■ **WORKING DATA**:
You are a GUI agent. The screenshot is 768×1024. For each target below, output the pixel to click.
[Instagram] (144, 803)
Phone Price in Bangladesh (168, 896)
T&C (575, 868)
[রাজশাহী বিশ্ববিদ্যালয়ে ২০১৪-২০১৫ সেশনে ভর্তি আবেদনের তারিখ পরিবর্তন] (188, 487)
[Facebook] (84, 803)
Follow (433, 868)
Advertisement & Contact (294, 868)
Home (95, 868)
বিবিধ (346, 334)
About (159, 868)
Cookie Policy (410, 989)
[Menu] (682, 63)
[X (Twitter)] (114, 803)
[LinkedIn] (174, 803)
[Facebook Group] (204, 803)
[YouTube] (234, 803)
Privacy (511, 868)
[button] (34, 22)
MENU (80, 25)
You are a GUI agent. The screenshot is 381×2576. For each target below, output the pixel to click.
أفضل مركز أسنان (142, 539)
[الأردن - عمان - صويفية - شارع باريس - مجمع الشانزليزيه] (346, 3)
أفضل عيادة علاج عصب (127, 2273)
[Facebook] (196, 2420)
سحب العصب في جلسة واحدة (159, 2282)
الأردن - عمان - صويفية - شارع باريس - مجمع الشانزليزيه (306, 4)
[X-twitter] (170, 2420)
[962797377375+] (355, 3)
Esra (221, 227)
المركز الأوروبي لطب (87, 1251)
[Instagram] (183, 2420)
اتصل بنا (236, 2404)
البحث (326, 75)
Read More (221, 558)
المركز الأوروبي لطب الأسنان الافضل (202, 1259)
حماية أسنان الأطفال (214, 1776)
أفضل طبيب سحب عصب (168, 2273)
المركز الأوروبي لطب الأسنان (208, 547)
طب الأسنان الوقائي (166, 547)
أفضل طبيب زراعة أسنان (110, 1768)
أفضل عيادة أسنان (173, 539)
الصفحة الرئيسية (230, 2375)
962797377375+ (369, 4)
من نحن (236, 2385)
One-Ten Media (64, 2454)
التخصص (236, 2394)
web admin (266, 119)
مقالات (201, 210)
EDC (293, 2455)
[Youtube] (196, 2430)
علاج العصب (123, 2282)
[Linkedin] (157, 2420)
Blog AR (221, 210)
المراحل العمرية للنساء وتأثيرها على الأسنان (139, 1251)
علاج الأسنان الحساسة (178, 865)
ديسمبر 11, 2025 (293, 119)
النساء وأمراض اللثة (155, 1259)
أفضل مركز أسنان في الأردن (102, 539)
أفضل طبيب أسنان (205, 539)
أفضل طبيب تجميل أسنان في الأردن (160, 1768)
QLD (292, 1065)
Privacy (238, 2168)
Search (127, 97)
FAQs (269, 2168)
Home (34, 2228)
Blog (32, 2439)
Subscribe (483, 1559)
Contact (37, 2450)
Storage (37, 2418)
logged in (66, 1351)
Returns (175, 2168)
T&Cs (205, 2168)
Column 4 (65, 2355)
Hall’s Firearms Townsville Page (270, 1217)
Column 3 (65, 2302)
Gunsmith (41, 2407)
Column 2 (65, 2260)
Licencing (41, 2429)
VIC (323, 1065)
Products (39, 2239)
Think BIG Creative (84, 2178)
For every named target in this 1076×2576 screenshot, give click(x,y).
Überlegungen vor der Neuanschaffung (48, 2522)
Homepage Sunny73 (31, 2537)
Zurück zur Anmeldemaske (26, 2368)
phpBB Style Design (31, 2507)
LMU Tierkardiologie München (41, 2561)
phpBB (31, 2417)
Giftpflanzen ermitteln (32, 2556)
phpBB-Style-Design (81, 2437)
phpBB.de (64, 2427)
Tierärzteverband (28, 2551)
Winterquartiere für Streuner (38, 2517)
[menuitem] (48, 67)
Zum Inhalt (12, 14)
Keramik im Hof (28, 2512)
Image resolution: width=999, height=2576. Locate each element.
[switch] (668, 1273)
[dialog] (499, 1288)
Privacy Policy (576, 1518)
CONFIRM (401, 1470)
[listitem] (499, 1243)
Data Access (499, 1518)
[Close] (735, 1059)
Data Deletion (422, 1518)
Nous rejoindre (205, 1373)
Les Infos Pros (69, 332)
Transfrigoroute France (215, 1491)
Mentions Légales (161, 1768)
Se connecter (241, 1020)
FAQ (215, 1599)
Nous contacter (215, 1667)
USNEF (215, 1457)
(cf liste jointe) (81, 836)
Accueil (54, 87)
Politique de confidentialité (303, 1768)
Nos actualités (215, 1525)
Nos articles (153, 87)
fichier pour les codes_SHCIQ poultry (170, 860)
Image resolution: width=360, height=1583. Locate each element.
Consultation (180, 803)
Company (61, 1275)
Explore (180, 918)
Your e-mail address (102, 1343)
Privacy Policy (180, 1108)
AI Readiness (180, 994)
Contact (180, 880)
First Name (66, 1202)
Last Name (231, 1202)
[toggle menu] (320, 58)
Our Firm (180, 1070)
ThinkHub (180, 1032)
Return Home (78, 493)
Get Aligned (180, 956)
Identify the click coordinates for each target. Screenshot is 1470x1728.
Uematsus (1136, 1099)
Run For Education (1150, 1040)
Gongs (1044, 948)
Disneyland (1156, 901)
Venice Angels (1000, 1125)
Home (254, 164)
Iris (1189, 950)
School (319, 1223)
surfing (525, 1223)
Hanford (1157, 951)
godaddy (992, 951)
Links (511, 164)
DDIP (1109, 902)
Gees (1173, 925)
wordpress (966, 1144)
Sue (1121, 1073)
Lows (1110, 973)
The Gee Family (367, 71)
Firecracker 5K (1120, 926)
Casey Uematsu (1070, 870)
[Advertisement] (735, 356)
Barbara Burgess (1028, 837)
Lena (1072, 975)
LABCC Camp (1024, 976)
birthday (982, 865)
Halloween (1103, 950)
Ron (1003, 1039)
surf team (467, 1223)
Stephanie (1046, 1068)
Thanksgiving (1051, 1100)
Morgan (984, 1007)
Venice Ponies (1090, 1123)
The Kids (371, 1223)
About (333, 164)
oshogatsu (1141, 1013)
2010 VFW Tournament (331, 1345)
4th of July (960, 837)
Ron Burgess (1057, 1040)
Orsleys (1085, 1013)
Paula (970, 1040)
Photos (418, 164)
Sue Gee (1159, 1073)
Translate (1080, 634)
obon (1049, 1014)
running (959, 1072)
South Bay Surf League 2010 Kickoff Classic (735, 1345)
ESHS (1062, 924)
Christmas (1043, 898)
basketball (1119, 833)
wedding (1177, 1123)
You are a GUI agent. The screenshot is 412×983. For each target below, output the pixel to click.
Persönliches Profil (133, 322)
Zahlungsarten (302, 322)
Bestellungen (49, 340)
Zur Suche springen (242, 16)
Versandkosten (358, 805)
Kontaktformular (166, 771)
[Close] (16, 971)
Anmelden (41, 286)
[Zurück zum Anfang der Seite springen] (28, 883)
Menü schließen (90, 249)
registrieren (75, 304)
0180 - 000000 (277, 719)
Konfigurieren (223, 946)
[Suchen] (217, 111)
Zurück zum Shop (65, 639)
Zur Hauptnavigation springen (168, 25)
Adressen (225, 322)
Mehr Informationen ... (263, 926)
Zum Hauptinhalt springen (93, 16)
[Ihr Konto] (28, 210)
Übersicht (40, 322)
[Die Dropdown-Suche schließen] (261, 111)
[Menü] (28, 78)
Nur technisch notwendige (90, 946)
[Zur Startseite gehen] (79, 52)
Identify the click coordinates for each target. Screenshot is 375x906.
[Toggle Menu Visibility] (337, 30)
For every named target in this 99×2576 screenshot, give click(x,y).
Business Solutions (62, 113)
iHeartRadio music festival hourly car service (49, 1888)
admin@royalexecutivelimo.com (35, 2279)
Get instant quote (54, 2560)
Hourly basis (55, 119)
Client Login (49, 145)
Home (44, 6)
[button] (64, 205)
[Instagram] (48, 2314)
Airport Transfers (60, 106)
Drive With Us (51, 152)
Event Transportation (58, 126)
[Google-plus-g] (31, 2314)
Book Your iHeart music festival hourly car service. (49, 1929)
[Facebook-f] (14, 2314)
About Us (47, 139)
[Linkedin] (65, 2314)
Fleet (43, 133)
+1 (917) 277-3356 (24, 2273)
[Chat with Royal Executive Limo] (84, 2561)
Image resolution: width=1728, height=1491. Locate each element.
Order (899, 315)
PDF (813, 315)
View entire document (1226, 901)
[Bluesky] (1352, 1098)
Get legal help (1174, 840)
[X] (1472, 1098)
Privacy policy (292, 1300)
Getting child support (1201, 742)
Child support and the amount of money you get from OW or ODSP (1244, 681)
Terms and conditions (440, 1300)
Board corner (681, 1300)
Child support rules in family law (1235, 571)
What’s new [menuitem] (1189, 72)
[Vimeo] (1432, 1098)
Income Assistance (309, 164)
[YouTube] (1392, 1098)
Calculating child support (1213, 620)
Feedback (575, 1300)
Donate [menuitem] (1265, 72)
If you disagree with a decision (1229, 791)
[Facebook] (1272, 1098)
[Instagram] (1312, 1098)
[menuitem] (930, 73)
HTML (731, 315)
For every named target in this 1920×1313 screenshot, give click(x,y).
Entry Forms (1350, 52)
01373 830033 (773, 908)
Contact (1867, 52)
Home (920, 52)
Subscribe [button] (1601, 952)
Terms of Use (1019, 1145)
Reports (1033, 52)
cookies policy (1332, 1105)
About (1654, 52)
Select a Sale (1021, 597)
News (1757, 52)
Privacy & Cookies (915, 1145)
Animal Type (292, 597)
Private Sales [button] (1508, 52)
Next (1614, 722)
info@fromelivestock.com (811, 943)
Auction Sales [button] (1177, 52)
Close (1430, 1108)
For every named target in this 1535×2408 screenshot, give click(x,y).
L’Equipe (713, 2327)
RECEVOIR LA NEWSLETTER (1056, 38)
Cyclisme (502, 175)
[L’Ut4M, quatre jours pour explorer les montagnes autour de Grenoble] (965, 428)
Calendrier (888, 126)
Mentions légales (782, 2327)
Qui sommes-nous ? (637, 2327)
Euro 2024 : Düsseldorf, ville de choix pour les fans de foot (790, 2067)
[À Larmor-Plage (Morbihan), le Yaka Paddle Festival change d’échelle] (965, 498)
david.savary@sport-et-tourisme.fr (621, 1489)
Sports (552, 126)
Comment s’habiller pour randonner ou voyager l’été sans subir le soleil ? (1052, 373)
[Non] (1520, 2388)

■ **YOUR INSTRUCTIONS**:
Take exactly the lines from the one containing "Terms and conditions (440, 1300)" through the one containing "david.savary@sport-et-tourisme.fr (621, 1489)" in the data above, and output them with nothing added.

■ **TASK RESPONSE**:
Terms and conditions (440, 1300)
Board corner (681, 1300)
Child support rules in family law (1235, 571)
What’s new [menuitem] (1189, 72)
[Vimeo] (1432, 1098)
Income Assistance (309, 164)
[YouTube] (1392, 1098)
Calculating child support (1213, 620)
Feedback (575, 1300)
Donate [menuitem] (1265, 72)
If you disagree with a decision (1229, 791)
[Facebook] (1272, 1098)
[Instagram] (1312, 1098)
[menuitem] (930, 73)
HTML (731, 315)
For every named target in this 1920×1313 screenshot, give click(x,y).
Entry Forms (1350, 52)
01373 830033 (773, 908)
Contact (1867, 52)
Home (920, 52)
Subscribe [button] (1601, 952)
Terms of Use (1019, 1145)
Reports (1033, 52)
cookies policy (1332, 1105)
About (1654, 52)
Select a Sale (1021, 597)
News (1757, 52)
Privacy & Cookies (915, 1145)
Animal Type (292, 597)
Private Sales [button] (1508, 52)
Next (1614, 722)
info@fromelivestock.com (811, 943)
Auction Sales [button] (1177, 52)
Close (1430, 1108)
For every named target in this 1535×2408 screenshot, give click(x,y).
L’Equipe (713, 2327)
RECEVOIR LA NEWSLETTER (1056, 38)
Cyclisme (502, 175)
[L’Ut4M, quatre jours pour explorer les montagnes autour de Grenoble] (965, 428)
Calendrier (888, 126)
Mentions légales (782, 2327)
Qui sommes-nous ? (637, 2327)
Euro 2024 : Düsseldorf, ville de choix pour les fans de foot (790, 2067)
[À Larmor-Plage (Morbihan), le Yaka Paddle Festival change d’échelle] (965, 498)
david.savary@sport-et-tourisme.fr (621, 1489)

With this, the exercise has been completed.